> **Série d'exercices**
a) Répondez aux questions suivantes à partir de l'extrait sur les clauses pay-when-paid et pay-if-paid :
(i) Quel délai de paiement la loi concernant la lutte contre le retard de paiement prévoit-elle d'office ?
(ii) Quelle juridiction a prononcé la nullité de la clause examinée ?
(iii) Avec une clause pay-if-paid, quel risque le sous-traitant supporte-t-il ?
b) Extrayez de l'extrait sur les clauses pay-when-paid et pay-if-paid le passage allant de « Nous examinons brièvement » à « dans un contrat. ».

··· Extrait source

Dans le cadre d’une clause dite pay-when-paid, l’entrepreneur principal s’engage à payer son sous-traitant dès qu’il aura lui-même été payé par le donneur d’ordre. L’échéance de la créance du sous-traitant à l’égard de l’entrepreneur principal est en d’autres termes différée. Ce type de clause a par conséquent pour effet de faire supporter le risque de retard de paiement par le seul sous-traitant.

 

Une clause dite pay-if-paid a, quant à elle, pour effet de subordonner l’obligation de paiement de l’entrepreneur principal envers son sous-traitant à une condition : l’entrepreneur principal est exclusivement tenu de payer son sous-traitant si le donneur d’ordre paie l’entrepreneur principal. Contrairement à une clause pay-when-paid, une clause pay-if-paid fait supporter le risque de paiement proprement dit par le sous-traitant.

 

2.         Clauses pay-if/when-paid : les écueils

Bien que le Tribunal de l’entreprise d’Anvers ne se soit pas prononcé explicitement, dans le jugement susmentionné, sur la question de savoir s’il s’agissait en l’espèce d’une clause pay-when-paid ou d’une clause pay-if-paid, le tribunal a néanmoins énoncé trois motifs juridiques clairs sur la base desquels il avait prononcé la nullité de la clause en question.

 

Nous examinons brièvement ci-dessous les différents motifs juridiques sur lesquels le tribunal s’est appuyé et, par conséquent, les écueils à éviter lorsqu’une telle clause est insérée dans un contrat.

 

a.         Le délai de paiement maximum de soixante jours est de droit impératif (art. 4, §1, deuxième alinéa de la loi concernant la lutte contre le retard de paiement)

 

Le premier motif juridique invoqué par le jugement porte sur les dispositions impératives de la loi concernant la lutte contre le retard de paiement[2].

La loi concernant la lutte contre le retard de paiement prévoit d’office un délai de paiement de trente jours[3]. Les parties peuvent y déroger contractuellement, mais elles ne peuvent stipuler un délai de paiement supérieur à soixante jours conformément aux dispositions impératives de l’article 4, §1, deuxième alinéa de la loi concernant la lutte contre le retard de paiement.

 

La clause pay-when-paid reporte la date d’échéance de la créance du sous-traitant sur l’entrepreneur principal et a, en d’autres termes, pour effet de prolonger le délai de paiement.

 

Le Tribunal de l’entreprise d’Anvers a déduit du contrat de sous-traitance en question que l’entrepreneur principal s’était engagé à rémunérer son sous-traitant. Les parties avaient par conséquent convenu non pas d’une condition (suspensive), mais bien d’un délai de paiement, auquel les dispositions impératives de la loi concernant la lutte contre le retard de paiement étaient applicables.

 

L’application de cette clause entraînant le dépassement du délai de paiement maximal impératif de soixante jours, le tribunal a prononcé la nullité de la clause pay-if/when-paid en question sur la base d’une violation des dispositions impératives de la loi concernant la lutte contre le retard de paiement.

······
··· Données fournies

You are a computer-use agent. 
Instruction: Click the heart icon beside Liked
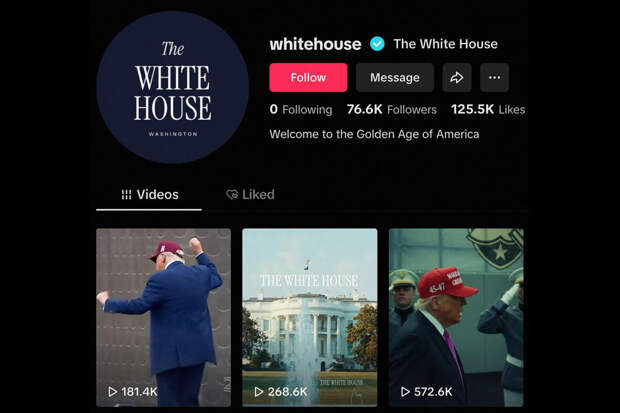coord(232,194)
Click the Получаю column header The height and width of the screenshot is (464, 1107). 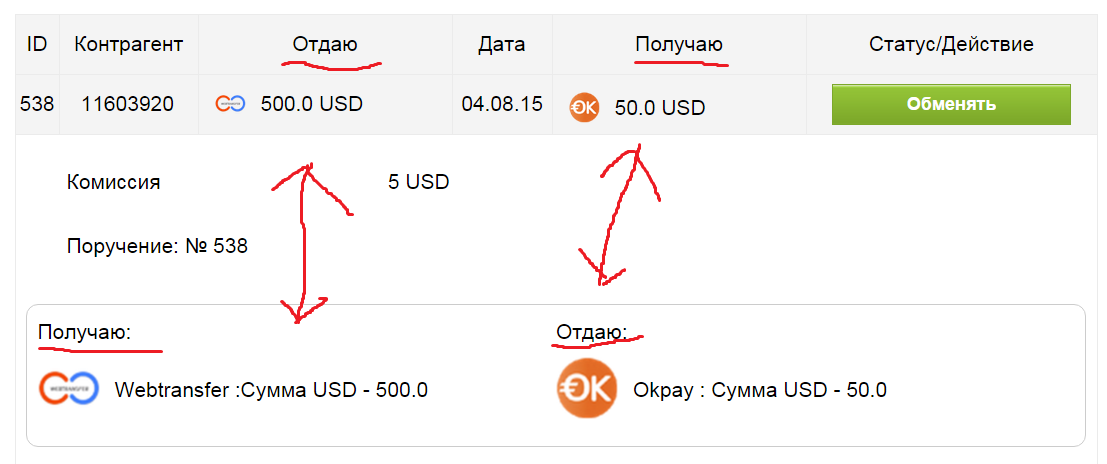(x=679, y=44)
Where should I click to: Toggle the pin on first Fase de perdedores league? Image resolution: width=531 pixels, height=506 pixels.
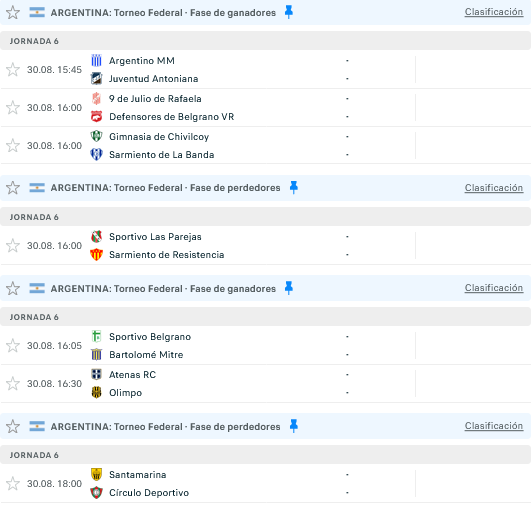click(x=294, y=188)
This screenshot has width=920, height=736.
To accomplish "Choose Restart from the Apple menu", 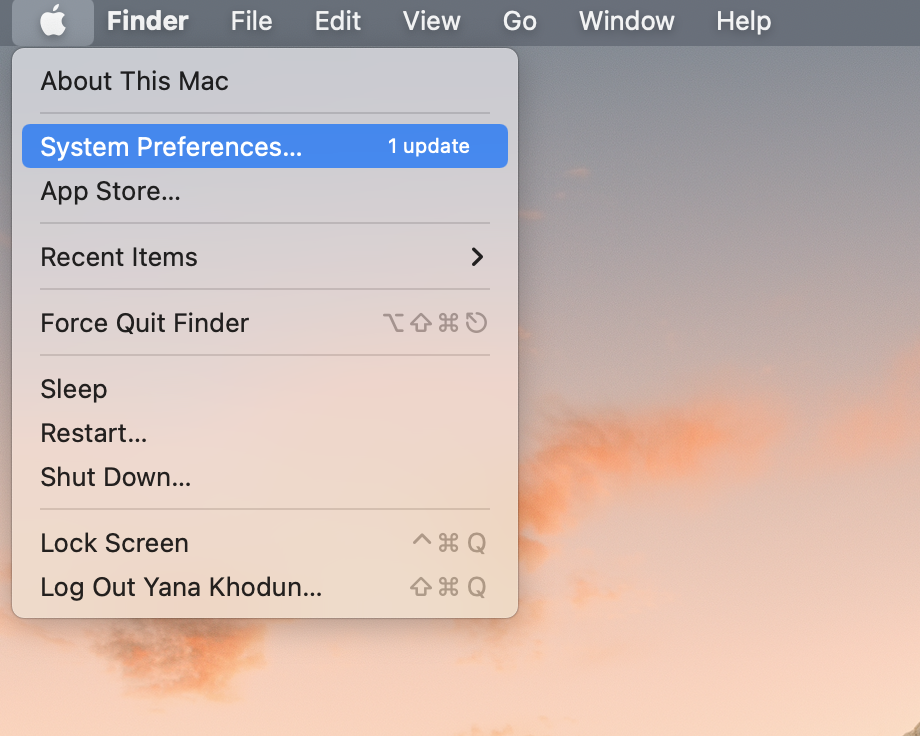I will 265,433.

······

> **Réponses par exercice**
a)
(i) Un délai de trente jours.
(ii) Le Tribunal de l'entreprise d'Anvers.
(iii) Le risque de paiement proprement dit.

b)
Nous examinons brièvement ci-dessous les différents motifs juridiques sur lesquels le tribunal s’est appuyé et, par conséquent, les écueils à éviter lorsqu’une telle clause est insérée dans un contrat.